» **Directions for this task**
An exact copy of every record below is what's needed here.

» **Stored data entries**
-*-
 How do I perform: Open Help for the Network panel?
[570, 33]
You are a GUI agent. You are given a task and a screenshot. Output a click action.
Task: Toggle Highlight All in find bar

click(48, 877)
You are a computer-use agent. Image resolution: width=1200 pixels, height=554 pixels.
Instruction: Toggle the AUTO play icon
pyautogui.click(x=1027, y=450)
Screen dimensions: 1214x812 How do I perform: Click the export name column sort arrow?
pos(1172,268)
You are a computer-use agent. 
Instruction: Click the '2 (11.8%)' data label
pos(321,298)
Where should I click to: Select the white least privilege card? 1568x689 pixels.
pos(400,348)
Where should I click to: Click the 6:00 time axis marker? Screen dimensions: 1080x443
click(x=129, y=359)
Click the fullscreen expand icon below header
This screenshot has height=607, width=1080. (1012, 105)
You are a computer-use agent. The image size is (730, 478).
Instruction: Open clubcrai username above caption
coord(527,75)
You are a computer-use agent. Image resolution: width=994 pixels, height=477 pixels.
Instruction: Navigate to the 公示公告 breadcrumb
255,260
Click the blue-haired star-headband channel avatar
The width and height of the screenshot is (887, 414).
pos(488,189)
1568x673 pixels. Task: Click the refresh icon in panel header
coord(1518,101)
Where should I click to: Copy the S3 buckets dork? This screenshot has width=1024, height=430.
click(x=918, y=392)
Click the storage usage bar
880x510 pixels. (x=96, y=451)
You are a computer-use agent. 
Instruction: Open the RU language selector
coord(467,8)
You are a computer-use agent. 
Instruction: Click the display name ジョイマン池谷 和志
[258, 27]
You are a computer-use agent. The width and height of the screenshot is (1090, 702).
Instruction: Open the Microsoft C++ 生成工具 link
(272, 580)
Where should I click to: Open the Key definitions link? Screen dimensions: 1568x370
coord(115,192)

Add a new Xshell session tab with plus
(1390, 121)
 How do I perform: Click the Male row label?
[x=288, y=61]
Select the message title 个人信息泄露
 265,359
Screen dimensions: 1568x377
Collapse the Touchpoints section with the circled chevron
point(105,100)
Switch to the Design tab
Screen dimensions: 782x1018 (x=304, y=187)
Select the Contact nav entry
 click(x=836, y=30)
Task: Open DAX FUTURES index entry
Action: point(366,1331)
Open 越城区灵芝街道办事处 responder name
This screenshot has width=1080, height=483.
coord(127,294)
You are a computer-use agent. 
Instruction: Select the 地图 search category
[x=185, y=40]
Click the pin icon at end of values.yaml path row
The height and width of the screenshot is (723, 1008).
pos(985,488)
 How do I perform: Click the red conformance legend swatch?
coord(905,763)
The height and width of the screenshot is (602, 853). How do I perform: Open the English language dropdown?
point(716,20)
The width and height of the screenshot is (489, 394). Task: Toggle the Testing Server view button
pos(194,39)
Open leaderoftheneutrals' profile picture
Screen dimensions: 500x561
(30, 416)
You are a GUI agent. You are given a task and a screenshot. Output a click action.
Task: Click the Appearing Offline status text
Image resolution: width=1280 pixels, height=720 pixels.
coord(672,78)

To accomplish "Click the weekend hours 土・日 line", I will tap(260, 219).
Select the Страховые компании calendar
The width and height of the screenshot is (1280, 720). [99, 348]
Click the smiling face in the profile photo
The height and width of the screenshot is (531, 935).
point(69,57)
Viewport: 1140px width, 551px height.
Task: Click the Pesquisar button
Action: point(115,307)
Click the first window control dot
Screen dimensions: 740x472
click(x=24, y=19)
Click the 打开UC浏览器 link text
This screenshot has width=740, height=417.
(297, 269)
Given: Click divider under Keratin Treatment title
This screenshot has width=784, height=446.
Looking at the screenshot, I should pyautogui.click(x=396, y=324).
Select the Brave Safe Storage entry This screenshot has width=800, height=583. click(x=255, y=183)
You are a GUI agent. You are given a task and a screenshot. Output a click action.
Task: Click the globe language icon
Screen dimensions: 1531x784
-*-
» **Expected answer**
 How do I perform: Open Help for the Network panel?
[570, 33]
You are a GUI agent. You are given a task and a screenshot. Output a click action.
Task: Toggle Highlight All in find bar

click(48, 877)
You are a computer-use agent. Image resolution: width=1200 pixels, height=554 pixels.
Instruction: Toggle the AUTO play icon
pyautogui.click(x=1027, y=450)
Screen dimensions: 1214x812 How do I perform: Click the export name column sort arrow?
pos(1172,268)
You are a computer-use agent. 
Instruction: Click the '2 (11.8%)' data label
pos(321,298)
Where should I click to: Select the white least privilege card? 1568x689 pixels.
pos(400,348)
Where should I click to: Click the 6:00 time axis marker? Screen dimensions: 1080x443
click(x=129, y=359)
Click the fullscreen expand icon below header
This screenshot has height=607, width=1080. (1012, 105)
You are a computer-use agent. The image size is (730, 478).
Instruction: Open clubcrai username above caption
coord(527,75)
You are a computer-use agent. Image resolution: width=994 pixels, height=477 pixels.
Instruction: Navigate to the 公示公告 breadcrumb
255,260
Click the blue-haired star-headband channel avatar
The width and height of the screenshot is (887, 414).
pos(488,189)
1568x673 pixels. Task: Click the refresh icon in panel header
coord(1518,101)
Where should I click to: Copy the S3 buckets dork? This screenshot has width=1024, height=430.
click(x=918, y=392)
Click the storage usage bar
880x510 pixels. (x=96, y=451)
You are a computer-use agent. 
Instruction: Open the RU language selector
coord(467,8)
You are a computer-use agent. 
Instruction: Click the display name ジョイマン池谷 和志
[258, 27]
You are a computer-use agent. The width and height of the screenshot is (1090, 702).
Instruction: Open the Microsoft C++ 生成工具 link
(272, 580)
Where should I click to: Open the Key definitions link? Screen dimensions: 1568x370
coord(115,192)

Add a new Xshell session tab with plus
(1390, 121)
 How do I perform: Click the Male row label?
[x=288, y=61]
Select the message title 个人信息泄露
 265,359
Screen dimensions: 1568x377
Collapse the Touchpoints section with the circled chevron
point(105,100)
Switch to the Design tab
Screen dimensions: 782x1018 (x=304, y=187)
Select the Contact nav entry
 click(x=836, y=30)
Task: Open DAX FUTURES index entry
Action: point(366,1331)
Open 越城区灵芝街道办事处 responder name
This screenshot has width=1080, height=483.
coord(127,294)
You are a computer-use agent. 
Instruction: Select the 地图 search category
[x=185, y=40]
Click the pin icon at end of values.yaml path row
The height and width of the screenshot is (723, 1008).
pos(985,488)
 How do I perform: Click the red conformance legend swatch?
coord(905,763)
The height and width of the screenshot is (602, 853). How do I perform: Open the English language dropdown?
point(716,20)
The width and height of the screenshot is (489, 394). Task: Toggle the Testing Server view button
pos(194,39)
Open leaderoftheneutrals' profile picture
Screen dimensions: 500x561
(30, 416)
You are a GUI agent. You are given a task and a screenshot. Output a click action.
Task: Click the Appearing Offline status text
Image resolution: width=1280 pixels, height=720 pixels.
coord(672,78)

To accomplish "Click the weekend hours 土・日 line", I will tap(260, 219).
Select the Страховые компании calendar
The width and height of the screenshot is (1280, 720). [99, 348]
Click the smiling face in the profile photo
The height and width of the screenshot is (531, 935).
point(69,57)
Viewport: 1140px width, 551px height.
Task: Click the Pesquisar button
Action: point(115,307)
Click the first window control dot
Screen dimensions: 740x472
click(x=24, y=19)
Click the 打开UC浏览器 link text
This screenshot has width=740, height=417.
(297, 269)
Given: Click divider under Keratin Treatment title
This screenshot has width=784, height=446.
Looking at the screenshot, I should pyautogui.click(x=396, y=324).
Select the Brave Safe Storage entry This screenshot has width=800, height=583. click(x=255, y=183)
You are a GUI agent. You are given a task and a screenshot. Output a click action.
Task: Click the globe language icon
Screen dimensions: 1531x784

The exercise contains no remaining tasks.